### WHAT TO WORK ON
a - Translate into Spanish this sentence from the Expansion Therapeutics press release: "Expansion Therapeutics’ operations will be divided between Jupiter and San Diego."
b - Turn the paragraph of the Expansion Therapeutics press release that opens "Expansion Therapeutics, Inc., a new 5AM Ventures" into a bulleted list that keeps its main facts.
c - Carry the press release about Expansion Therapeutics' Series A financing forward from its final sentence, in the same style.

### PROVIDED PASSAGE
Expansion Therapeutics, Inc., a new 5AM Ventures formed private company focused on the discovery and development of ribonucleic acid (RNA) targeted small molecule medicines, announced today the close of a $55.3 million Series A financing co-led by 5AM Ventures, Kleiner Perkins, Novartis Venture Fund, and Sanofi Ventures with participation from RA Capital Management and Alexandria Venture Investments. Proceeds will advance Expansion’s portfolio of small molecule drugs targeting key human disease-driving RNAs with an initial focus on expansion repeat disorders, a set of approximately 30 genetic diseases that currently have no satisfactory treatments. Expansion Therapeutics’ operations will be divided between Jupiter and San Diego. The company is expected to have eight employees in Jupiter.
“In a short period of time Expansion has assembled a leading team, the key scientific founder in Matt Disney of The Scripps Research Institute Florida, and a capital efficient plan to advance the emerging field of RNA targeted small molecule medicines,” said Scott M. Rocklage, Ph.D., Managing Partner of 5AM Ventures and founding investor and Chairman of the Board of Directors of Expansion Therapeutics. “We look forward to continuing to work with the company to develop medicines for patients with few treatment options.”

### DATA TO EXAMINE
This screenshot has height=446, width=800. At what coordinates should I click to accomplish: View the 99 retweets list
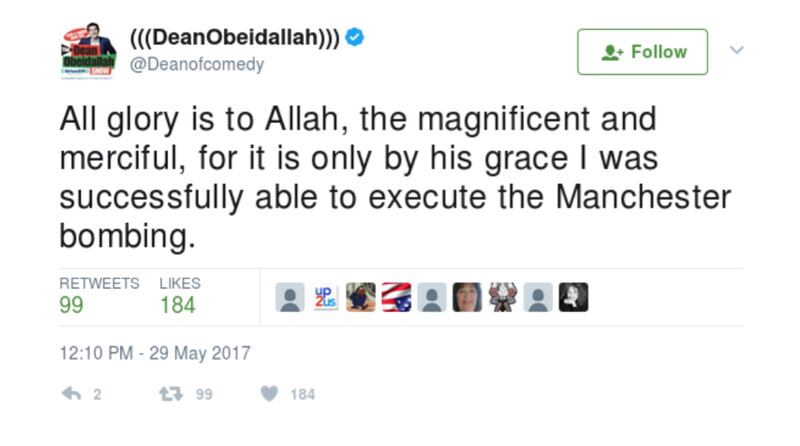point(72,304)
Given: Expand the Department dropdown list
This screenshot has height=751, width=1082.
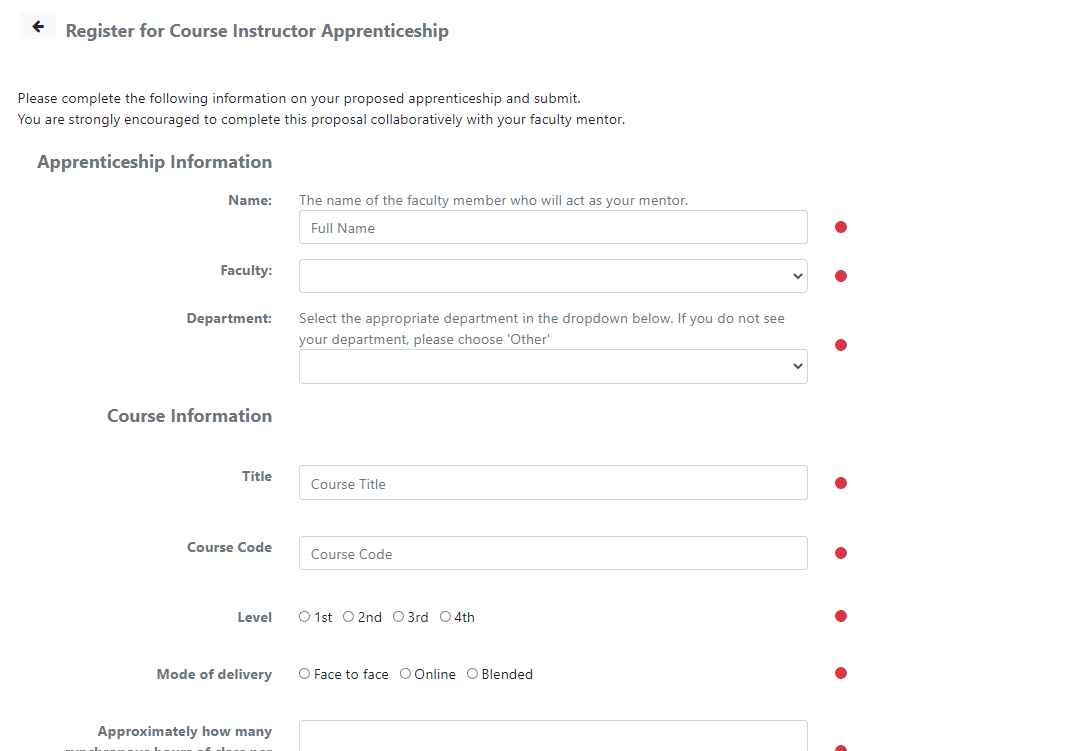Looking at the screenshot, I should 553,367.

### ANSWERS BY ITEM NUMBER
a - Las operaciones de Expansion Therapeutics se dividirán entre Jupiter y San Diego.

b -
- Expansion Therapeutics, Inc. is a new private company formed by 5AM Ventures. It focuses on discovering and developing small molecule medicines that target RNA.
- It closed a $55.3 million Series A financing. The round was co-led by 5AM Ventures, Kleiner Perkins, Novartis Venture Fund and Sanofi Ventures, with participation from RA Capital Management and Alexandria Venture Investments.
- The proceeds will advance its small molecule drugs that target key human disease-driving RNAs. The initial focus is expansion repeat disorders, about 30 genetic diseases that currently have no satisfactory treatments.
- Operations will be divided between Jupiter and San Diego, with eight employees expected in Jupiter.

c -
“The science underpinning Expansion’s RNA targeted medicines offers great promise in the treatment of a set of RNA triggered diseases, such as myotonic dystrophy, that currently have no viable therapies. We are excited to invest in a company that could make a real difference to patients suffering from these incurable diseases,” said Beth Seidenberg, M.D., General Partner of Kleiner Perkins.
RNA Targeted Small Molecule Medicines
Incubated within 5AM Ventures’ 4:59 Initiative, and subsequently seed funded by 5AM and Sanofi Ventures, Expansion’s approach is based on key patent-protected platform technologies and enabling tools pioneered in the laboratory of Dr. Disney of The Scripps Research Institute, who is the leader in the field of small molecule targeting of RNA.
“I am gratified that our efforts over the past dozen years have culminated in this important opportunity,” said Dr. Disney. “It is clear that disease-related RNA is now an addressable target with small molecule medicines and we are now on the verge of developing treatments for patients with the most urgent medical needs. We will work tirelessly to fulfill this promise.”
Expansion repeat disorders include myotonic dystrophy type I (DM1), which is the leading cause of adult onset muscular dystrophy. “Expansion repeat disorders, in particular DM1, represent an attractive first application of our technology as it is well established that toxic RNA drives disease,” said Dr. Forrest. “Furthermore, our small molecule approach has the potential to address both peripheral and central symptoms that are debilitating for patients.”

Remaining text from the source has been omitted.